Rewrite the data from the line with "This screenshot has width=455, height=290." through the line with "will [x=1175, y=37].", changing "magnifier" to "magnifying glass" and keeping everything else the same.

> _EXERCISE INPUT_
>> START

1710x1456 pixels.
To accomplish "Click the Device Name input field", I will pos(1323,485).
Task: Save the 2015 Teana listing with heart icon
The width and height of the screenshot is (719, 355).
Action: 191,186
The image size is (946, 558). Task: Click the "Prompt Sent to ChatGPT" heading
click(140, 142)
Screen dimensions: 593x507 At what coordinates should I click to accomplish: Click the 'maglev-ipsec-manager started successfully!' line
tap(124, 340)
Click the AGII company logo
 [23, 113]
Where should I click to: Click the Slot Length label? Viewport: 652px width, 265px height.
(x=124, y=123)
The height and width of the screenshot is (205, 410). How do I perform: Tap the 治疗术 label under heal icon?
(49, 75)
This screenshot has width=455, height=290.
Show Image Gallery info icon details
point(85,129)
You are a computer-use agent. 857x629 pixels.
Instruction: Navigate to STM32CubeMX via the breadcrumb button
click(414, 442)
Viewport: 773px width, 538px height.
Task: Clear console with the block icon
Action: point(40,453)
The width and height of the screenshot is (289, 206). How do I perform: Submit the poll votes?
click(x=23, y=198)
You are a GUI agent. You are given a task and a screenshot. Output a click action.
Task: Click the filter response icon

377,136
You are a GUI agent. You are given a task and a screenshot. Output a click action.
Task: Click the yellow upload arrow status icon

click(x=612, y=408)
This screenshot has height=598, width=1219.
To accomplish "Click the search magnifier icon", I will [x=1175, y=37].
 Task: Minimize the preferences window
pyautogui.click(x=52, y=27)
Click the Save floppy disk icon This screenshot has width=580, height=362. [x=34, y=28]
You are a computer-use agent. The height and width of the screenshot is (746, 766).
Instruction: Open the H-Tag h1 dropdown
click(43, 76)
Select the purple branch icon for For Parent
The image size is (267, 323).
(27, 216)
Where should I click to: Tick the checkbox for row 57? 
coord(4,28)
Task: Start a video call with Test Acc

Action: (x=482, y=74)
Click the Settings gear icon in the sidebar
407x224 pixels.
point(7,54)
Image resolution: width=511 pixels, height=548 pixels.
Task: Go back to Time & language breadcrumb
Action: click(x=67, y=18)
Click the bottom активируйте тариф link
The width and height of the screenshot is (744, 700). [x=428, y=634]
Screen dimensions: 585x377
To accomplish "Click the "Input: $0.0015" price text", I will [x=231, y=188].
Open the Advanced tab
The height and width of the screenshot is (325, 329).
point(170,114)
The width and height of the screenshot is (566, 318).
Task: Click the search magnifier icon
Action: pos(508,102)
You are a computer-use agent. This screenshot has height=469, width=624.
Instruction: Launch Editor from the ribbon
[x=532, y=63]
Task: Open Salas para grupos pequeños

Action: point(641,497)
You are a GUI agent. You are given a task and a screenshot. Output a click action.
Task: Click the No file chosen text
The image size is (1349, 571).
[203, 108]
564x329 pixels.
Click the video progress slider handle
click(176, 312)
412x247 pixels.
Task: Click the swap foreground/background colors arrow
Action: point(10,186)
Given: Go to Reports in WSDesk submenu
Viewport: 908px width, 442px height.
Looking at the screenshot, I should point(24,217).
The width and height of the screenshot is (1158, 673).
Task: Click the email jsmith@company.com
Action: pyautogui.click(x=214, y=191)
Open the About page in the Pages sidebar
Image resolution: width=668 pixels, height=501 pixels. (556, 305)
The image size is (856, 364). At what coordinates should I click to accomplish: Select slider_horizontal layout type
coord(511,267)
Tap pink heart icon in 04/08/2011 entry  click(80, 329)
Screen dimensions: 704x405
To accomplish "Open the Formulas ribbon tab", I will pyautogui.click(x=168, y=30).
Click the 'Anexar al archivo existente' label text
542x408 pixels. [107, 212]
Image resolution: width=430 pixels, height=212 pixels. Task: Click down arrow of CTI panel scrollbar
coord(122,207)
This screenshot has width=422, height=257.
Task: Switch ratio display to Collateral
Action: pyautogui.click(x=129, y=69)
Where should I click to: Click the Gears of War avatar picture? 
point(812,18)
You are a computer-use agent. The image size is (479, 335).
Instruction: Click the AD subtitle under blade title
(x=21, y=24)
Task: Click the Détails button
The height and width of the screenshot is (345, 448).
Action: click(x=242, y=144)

>> END

> _ANSWER BELOW_
This screenshot has width=455, height=290.
Show Image Gallery info icon details
point(85,129)
You are a computer-use agent. 857x629 pixels.
Instruction: Navigate to STM32CubeMX via the breadcrumb button
click(414, 442)
Viewport: 773px width, 538px height.
Task: Clear console with the block icon
Action: point(40,453)
The width and height of the screenshot is (289, 206). How do I perform: Submit the poll votes?
click(x=23, y=198)
You are a GUI agent. You are given a task and a screenshot. Output a click action.
Task: Click the filter response icon

377,136
You are a GUI agent. You are given a task and a screenshot. Output a click action.
Task: Click the yellow upload arrow status icon

click(x=612, y=408)
This screenshot has height=598, width=1219.
To accomplish "Click the search magnifying glass icon", I will [x=1175, y=37].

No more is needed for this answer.